Endocrine Abstracts

Introduction: Adrenocortical carcinomas (ACC) are rare and aggressive, with a mean five-year survival rate ranging between 20% and 50%. These tumours often lead to excessive hormone production further complicating management. We report a patient with abdominal pain who was eventually diagnosed with adrenocortical carcinoma.

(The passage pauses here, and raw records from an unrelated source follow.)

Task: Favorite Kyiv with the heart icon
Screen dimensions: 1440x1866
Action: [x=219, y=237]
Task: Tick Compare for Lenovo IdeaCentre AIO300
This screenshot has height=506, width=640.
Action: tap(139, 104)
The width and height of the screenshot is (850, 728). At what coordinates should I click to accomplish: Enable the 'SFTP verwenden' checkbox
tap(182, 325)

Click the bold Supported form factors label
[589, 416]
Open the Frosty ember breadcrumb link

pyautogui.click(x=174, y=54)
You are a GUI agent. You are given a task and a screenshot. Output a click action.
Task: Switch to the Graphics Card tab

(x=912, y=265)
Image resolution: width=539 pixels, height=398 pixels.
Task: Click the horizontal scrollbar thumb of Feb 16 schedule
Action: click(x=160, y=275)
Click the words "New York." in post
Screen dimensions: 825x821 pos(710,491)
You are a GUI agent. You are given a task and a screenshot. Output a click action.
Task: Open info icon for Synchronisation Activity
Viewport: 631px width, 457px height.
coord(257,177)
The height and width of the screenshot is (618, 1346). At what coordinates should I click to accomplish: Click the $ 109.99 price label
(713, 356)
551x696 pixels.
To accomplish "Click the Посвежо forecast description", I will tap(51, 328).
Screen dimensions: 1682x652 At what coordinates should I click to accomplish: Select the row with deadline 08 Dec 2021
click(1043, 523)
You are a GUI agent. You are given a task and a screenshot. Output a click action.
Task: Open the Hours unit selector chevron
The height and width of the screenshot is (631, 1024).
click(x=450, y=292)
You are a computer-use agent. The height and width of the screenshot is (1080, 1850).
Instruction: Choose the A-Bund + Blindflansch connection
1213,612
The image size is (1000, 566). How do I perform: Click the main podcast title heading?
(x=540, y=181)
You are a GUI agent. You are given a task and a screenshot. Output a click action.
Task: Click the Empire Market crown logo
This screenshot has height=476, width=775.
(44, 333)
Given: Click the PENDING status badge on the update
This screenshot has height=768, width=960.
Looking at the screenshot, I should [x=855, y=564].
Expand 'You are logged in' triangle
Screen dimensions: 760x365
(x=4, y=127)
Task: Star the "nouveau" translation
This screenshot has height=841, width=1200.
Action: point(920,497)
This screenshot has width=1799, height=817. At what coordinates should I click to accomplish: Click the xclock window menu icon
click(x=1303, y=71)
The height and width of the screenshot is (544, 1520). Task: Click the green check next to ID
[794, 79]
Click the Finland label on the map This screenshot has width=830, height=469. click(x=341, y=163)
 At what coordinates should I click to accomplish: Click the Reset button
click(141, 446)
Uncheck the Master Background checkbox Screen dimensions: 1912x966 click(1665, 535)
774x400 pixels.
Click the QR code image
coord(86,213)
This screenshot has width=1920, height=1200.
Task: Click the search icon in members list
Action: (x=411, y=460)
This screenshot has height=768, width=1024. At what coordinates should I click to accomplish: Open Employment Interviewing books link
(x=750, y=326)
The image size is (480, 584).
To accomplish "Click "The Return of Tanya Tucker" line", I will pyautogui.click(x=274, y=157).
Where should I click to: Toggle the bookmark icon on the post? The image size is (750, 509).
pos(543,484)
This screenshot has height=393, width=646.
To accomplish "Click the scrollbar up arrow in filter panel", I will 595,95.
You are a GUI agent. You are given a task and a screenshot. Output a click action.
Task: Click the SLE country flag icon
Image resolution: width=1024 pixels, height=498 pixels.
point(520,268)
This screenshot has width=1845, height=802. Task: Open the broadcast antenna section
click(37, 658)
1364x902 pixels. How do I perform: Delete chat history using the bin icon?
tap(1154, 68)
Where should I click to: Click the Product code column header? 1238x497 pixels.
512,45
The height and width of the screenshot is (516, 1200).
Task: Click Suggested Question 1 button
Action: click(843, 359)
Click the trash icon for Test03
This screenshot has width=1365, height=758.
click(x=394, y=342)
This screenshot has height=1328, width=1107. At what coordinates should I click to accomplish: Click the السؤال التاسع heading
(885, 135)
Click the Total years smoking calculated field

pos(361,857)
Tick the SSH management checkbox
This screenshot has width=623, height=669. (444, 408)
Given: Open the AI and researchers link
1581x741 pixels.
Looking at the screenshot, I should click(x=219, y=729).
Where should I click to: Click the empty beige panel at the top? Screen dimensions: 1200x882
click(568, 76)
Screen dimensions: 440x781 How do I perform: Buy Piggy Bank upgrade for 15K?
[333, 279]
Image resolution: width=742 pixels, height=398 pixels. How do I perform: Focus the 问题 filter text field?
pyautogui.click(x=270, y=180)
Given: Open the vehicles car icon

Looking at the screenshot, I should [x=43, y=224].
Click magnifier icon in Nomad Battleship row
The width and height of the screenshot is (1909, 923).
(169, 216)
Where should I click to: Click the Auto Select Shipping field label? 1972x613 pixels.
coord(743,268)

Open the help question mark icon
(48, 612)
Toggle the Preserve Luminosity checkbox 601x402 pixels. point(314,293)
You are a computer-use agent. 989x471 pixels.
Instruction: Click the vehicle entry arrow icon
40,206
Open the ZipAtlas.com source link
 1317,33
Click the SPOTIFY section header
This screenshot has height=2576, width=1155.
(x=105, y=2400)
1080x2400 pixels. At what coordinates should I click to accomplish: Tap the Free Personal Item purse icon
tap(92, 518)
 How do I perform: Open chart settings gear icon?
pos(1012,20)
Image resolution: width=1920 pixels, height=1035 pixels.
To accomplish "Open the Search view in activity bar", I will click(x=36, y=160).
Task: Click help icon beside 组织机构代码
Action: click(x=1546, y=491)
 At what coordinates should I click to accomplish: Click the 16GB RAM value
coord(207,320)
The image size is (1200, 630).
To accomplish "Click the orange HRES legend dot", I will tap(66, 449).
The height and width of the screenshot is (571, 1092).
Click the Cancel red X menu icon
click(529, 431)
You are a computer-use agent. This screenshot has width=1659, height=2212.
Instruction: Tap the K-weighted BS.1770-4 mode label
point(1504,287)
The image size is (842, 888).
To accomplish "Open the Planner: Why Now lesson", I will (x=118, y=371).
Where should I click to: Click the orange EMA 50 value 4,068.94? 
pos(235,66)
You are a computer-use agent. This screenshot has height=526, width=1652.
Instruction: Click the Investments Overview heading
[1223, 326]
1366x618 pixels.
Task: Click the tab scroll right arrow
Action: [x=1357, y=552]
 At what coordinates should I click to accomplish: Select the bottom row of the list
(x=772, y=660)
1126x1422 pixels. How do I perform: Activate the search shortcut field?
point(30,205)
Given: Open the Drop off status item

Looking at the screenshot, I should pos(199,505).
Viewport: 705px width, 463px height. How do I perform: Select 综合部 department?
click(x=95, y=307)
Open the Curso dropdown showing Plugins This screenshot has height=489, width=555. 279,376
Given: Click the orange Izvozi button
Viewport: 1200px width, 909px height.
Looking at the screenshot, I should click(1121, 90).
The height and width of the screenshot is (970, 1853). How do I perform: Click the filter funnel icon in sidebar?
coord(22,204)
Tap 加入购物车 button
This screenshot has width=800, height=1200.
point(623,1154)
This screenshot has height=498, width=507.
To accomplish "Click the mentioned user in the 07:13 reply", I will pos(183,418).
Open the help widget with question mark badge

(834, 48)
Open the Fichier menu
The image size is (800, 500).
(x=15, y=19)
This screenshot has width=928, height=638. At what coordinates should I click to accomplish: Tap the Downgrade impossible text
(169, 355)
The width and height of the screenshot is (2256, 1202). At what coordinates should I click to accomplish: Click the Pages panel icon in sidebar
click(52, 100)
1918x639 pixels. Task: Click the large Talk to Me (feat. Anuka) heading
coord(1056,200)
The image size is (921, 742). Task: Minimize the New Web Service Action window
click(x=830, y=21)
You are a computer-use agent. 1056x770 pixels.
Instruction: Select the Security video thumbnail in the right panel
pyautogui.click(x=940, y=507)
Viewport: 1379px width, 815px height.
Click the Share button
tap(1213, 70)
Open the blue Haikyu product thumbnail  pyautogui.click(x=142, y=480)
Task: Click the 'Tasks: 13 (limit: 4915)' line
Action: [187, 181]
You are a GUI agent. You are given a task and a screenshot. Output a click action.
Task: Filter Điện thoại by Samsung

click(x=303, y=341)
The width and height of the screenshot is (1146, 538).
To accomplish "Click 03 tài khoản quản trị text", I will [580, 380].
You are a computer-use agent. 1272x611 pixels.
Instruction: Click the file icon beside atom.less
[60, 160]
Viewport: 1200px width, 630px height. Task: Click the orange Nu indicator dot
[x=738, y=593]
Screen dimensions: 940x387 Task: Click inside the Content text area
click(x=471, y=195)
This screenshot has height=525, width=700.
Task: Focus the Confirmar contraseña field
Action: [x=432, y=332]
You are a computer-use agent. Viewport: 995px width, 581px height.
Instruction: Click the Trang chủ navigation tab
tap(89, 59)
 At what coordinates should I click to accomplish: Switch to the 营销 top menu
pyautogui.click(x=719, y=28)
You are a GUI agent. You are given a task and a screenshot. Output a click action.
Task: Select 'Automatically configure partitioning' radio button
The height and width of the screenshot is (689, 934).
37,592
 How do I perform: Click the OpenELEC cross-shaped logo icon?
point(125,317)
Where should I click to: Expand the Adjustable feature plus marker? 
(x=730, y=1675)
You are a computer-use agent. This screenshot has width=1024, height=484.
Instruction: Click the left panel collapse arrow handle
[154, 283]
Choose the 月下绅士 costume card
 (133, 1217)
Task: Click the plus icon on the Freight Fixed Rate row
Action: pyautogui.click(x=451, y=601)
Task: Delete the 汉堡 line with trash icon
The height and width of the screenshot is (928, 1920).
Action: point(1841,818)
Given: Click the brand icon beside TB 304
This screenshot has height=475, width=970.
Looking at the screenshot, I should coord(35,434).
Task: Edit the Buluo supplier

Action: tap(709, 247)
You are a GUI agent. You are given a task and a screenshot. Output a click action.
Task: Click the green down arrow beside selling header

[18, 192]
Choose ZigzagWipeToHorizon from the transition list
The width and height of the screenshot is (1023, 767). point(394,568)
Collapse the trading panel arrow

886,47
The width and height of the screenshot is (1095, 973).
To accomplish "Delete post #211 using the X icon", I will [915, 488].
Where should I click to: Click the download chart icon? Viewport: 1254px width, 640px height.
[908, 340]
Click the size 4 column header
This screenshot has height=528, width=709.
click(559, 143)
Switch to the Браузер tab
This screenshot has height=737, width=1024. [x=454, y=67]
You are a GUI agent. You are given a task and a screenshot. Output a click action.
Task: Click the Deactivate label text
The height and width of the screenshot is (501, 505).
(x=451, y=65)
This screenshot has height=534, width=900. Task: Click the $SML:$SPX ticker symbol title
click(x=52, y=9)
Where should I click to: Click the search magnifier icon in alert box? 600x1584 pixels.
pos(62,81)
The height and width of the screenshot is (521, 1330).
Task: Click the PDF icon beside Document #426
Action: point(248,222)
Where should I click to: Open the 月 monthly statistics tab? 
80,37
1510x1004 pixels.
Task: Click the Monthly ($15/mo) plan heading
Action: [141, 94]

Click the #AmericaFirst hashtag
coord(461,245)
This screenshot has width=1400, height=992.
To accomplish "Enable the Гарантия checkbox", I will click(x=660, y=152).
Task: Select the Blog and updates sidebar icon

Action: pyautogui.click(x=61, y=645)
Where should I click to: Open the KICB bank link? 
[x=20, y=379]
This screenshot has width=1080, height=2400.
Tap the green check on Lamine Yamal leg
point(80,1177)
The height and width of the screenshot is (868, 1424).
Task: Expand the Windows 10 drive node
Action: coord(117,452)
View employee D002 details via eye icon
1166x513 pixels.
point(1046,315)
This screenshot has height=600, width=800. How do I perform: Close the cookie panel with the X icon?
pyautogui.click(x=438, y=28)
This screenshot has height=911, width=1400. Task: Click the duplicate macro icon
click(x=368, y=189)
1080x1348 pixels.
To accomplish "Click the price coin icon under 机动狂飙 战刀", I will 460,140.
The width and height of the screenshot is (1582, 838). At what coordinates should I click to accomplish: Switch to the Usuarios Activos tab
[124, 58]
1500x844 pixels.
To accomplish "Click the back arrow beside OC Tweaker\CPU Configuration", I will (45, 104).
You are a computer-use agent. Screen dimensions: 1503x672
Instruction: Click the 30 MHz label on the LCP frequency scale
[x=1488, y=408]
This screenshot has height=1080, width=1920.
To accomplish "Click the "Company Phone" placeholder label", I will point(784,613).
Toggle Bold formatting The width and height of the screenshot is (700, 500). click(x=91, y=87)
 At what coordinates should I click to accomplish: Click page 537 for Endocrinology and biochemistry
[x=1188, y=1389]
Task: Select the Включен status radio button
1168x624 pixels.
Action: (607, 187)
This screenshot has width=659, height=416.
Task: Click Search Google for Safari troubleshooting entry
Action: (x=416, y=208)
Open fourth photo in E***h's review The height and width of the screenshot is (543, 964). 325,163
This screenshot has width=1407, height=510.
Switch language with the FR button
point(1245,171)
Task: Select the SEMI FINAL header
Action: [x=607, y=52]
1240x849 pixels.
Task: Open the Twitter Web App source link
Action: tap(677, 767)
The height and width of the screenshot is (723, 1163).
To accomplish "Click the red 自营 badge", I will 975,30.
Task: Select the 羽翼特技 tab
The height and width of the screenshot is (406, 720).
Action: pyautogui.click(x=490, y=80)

Case report: A 53 year old man presented to primary care with 1 month history of abdominal pain. A community ultrasound revealed adverse findings, which prompted admission to our tertiary hospital. Computed tomography of abdomen in hospital showed large right sided mass (21 cm maximum diameter) reported as probable adrenocortical carcinoma with hepatic and pulmonary metastases, and thrombus in IVC. There was biochemical evidence of cortisol and androgen hypersecretion, although patient was not overtly Cushingoid. Biopsy was performed, patient was started on metyrapone and referred to the local adrenal MDT, then discharged 12 days after admission. Local MDT deemed patient inoperable and he was referred to the regional neuroendocrine MDT, subsequent plan was to schedule an FDG PET-CT scan, this showed metastatic right adrenal malignancy. Histology and immunohistochemistry confirmed adrenocortical carcinoma. On the next MDT, patient was re-admitted to our centre with new respiratory compromise and malignant hypercalcaemia (unusual in ACC). The MDT decision was for mitotane therapy, however patient was no longer fit for transfer to the quaternary centre. Local oncology teams reviewed but felt as performance status had declined from 1 to 3, he was not fit for any other chemotherapy either. He was subsequently placed on palliative care 6 weeks after first hospital admission and died a few days later.

Learning points: 1. ACC is often diagnosed late and requires prompt treatment due to its aggressive nature. 2. Increasing the availability of chemotherapy outside quaternary centres may allow for treatment to be initiated in the narrow time window that patients with ACC have.